[LLVMdev] LLVM maintainers, code reviews
Jan Sjodin
jan_sjodin at yahoo.com
Thu Nov 11 06:16:39 PST 2010
> >>> I'd like to do more similar ones in the future, and encourage other
>contributors to also write other blog entries in general.
> >>
> >> Hi Chris,
> >>
> >> After discussing these topics in the dev meeting, I also have some input.
> >>
> >> First, blog posts are great for communicating changes and maybe
> >> outlining design decisions, but these decisions change over time, and
> >> the posts become obsolete.
> >
> > Right. Jan was specifically asking about the "why things were decided and
>what the tradeoffs were", which is an inherently a "moment in time" sort of
>thing. IMO, this is perfect for a blog post. Blog posts have the advantage
>that they are explicitly dated.
>
> I'm a big fan of putting such things *in the code* as comments. It
> does logically go with that bit of code, after all.

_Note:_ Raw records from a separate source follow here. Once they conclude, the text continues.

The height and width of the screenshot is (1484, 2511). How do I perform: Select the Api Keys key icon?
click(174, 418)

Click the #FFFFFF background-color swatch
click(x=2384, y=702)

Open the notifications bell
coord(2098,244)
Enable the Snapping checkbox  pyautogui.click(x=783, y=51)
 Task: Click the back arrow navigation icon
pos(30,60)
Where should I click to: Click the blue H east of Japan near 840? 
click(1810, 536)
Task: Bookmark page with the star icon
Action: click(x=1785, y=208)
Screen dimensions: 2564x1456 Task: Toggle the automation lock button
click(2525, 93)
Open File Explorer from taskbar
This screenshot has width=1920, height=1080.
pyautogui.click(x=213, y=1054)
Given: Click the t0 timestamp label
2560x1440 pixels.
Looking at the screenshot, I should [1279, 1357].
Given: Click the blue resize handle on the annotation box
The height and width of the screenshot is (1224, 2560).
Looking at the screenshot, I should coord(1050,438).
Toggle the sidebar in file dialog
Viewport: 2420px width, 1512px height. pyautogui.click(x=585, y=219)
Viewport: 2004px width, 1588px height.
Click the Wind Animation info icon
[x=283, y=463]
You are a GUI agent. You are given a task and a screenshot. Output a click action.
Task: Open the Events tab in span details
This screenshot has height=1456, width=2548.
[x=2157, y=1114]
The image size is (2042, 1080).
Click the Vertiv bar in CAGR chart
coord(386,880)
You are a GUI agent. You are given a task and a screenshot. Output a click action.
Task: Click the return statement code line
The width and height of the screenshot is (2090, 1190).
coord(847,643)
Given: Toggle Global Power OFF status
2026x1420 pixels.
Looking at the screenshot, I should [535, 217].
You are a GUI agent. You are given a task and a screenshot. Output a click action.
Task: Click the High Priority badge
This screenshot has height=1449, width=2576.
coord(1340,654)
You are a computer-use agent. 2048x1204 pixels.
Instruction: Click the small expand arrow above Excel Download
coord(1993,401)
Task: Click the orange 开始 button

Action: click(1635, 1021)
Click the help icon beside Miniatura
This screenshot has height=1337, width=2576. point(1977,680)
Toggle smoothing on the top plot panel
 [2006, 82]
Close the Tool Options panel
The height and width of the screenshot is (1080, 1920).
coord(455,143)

I agree that a blog is probably one of the better ways of documenting these
things. A lot of discussions happen on the mailing lists and irc, and the person
who is supposed to do the work (and probably initiated the discussions) could
gather all the information and post it so that everyone can get the same
information. With the proper tagging it is easy to find posts related to a
specific module/library. Having a collective journal for the projects makes it
possible to see if the code has diverged from the original design. It is useful
to have a record of how people were thinking about the code and not only what
they did to it. A blog post that is dated it is more likely to be treated with
some skepticism if it very old, compared to Wiki and comments in code, which
give the illusion they are up-to-date and accurate. That does not mean I am
against comments in the code, but I like comments to explain more detailed
things about the implementation. The only thing accurate is of course the code
itself. We don't want to write blogs or comments unless it is needed, and
finding a good balance is difficult.